Saved data entries
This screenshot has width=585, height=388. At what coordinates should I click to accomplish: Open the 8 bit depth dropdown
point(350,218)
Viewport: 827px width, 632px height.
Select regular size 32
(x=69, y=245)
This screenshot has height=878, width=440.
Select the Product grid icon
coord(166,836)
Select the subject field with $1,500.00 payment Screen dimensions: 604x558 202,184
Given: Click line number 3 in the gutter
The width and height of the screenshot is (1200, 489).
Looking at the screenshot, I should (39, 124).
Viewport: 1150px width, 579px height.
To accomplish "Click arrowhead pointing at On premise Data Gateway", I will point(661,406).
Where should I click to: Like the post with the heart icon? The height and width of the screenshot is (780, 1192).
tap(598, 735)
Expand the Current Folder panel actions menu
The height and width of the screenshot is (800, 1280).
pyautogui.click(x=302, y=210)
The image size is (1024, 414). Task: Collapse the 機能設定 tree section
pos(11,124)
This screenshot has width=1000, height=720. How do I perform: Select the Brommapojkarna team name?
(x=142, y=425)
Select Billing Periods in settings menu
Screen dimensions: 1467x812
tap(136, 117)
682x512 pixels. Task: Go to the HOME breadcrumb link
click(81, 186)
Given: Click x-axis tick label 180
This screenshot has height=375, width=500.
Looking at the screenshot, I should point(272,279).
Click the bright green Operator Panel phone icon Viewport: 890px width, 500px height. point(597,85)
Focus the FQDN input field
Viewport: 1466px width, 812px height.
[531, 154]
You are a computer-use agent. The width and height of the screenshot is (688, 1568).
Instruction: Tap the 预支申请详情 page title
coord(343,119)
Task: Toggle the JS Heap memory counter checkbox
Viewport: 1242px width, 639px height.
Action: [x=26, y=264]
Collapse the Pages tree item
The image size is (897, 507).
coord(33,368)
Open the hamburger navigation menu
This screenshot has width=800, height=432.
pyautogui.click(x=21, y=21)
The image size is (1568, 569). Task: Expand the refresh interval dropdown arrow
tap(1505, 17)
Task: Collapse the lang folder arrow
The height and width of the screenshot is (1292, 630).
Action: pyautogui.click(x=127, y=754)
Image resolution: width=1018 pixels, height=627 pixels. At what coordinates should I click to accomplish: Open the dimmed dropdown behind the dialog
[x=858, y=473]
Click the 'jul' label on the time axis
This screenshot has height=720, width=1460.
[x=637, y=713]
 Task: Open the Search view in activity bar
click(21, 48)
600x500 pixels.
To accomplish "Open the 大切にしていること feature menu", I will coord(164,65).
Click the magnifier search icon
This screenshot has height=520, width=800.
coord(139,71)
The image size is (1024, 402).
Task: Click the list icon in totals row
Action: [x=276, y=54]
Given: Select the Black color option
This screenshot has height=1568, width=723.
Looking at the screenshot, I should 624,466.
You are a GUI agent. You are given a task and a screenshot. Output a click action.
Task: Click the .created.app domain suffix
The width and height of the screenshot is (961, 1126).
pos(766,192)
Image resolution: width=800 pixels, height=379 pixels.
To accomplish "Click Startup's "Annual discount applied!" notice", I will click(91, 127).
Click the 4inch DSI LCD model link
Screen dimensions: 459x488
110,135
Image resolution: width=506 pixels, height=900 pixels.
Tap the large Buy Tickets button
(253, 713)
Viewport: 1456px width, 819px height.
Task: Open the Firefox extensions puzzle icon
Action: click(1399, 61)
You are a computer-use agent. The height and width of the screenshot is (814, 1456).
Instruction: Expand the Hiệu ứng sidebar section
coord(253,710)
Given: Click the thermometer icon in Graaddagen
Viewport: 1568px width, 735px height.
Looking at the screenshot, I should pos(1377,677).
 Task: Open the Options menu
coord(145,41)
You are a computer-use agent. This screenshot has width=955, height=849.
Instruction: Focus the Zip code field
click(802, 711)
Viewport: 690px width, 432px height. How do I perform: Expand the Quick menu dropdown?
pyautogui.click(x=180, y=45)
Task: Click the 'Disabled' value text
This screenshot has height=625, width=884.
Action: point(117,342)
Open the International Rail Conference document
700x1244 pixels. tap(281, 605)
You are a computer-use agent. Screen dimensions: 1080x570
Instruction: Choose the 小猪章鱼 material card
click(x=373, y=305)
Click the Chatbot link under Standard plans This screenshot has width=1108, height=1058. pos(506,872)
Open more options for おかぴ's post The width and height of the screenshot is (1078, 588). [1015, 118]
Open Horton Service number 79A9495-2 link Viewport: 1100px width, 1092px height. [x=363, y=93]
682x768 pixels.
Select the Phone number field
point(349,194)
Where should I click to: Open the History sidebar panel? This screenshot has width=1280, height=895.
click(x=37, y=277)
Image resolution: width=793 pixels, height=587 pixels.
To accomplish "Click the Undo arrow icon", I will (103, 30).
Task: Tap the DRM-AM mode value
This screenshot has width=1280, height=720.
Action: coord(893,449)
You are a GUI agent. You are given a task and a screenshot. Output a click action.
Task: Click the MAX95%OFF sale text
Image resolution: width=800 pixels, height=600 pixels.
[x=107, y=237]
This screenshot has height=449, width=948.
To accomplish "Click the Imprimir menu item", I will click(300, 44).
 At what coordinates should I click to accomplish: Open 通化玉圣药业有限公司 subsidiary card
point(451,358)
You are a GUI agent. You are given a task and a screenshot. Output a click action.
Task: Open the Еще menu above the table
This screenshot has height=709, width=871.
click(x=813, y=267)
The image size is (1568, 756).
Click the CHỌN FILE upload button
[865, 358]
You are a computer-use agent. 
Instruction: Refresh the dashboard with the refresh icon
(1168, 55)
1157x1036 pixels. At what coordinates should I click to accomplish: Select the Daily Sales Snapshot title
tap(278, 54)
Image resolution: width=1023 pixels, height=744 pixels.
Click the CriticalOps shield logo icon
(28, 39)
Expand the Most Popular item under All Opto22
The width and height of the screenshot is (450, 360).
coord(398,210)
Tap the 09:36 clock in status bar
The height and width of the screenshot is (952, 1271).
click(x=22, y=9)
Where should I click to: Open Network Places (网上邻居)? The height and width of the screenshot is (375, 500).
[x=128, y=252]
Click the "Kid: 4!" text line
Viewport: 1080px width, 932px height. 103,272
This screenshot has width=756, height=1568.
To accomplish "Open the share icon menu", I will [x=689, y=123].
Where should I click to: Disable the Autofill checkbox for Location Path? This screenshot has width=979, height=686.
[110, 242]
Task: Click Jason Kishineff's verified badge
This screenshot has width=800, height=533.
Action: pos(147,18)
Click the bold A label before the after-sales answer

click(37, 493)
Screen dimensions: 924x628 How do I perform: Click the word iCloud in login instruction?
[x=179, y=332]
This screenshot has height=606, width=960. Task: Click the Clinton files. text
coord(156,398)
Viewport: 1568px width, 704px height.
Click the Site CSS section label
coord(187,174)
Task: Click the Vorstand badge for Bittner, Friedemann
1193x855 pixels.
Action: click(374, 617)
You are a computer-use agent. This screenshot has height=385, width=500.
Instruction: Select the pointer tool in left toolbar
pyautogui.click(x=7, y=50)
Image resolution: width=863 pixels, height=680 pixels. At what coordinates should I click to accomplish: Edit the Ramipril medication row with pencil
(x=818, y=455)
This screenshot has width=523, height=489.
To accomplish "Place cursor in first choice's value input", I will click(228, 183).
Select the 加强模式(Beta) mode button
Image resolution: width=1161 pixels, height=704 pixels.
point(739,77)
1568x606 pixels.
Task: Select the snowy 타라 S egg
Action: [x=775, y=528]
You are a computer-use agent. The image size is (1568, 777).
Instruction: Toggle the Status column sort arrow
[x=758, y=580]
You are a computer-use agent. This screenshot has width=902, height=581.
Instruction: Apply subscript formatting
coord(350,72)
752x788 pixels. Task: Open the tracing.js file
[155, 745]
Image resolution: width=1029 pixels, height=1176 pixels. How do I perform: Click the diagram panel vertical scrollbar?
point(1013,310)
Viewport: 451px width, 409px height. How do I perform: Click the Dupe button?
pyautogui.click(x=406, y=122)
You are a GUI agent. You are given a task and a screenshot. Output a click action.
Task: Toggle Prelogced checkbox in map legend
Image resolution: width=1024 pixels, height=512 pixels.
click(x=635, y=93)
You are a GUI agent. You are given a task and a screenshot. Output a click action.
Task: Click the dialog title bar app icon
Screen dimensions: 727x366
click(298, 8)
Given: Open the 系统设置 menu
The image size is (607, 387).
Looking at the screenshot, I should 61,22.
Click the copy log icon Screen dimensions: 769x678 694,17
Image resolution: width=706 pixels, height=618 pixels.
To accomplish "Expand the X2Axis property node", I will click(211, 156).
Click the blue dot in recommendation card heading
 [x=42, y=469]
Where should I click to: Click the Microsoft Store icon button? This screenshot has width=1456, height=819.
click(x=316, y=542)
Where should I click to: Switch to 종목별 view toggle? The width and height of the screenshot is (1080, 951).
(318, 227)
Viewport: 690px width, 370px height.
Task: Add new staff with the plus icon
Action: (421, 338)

§ **TRY IT**: Could you restate word for word the lines above, from the one that contains "Click the CHỌN FILE upload button" through the one that contains "Image resolution: width=1023", and no others?

§ **THE COMPLETED TASK**:
Click the CHỌN FILE upload button
[865, 358]
You are a computer-use agent. 
Instruction: Refresh the dashboard with the refresh icon
(1168, 55)
1157x1036 pixels. At what coordinates should I click to accomplish: Select the Daily Sales Snapshot title
tap(278, 54)
Image resolution: width=1023 pixels, height=744 pixels.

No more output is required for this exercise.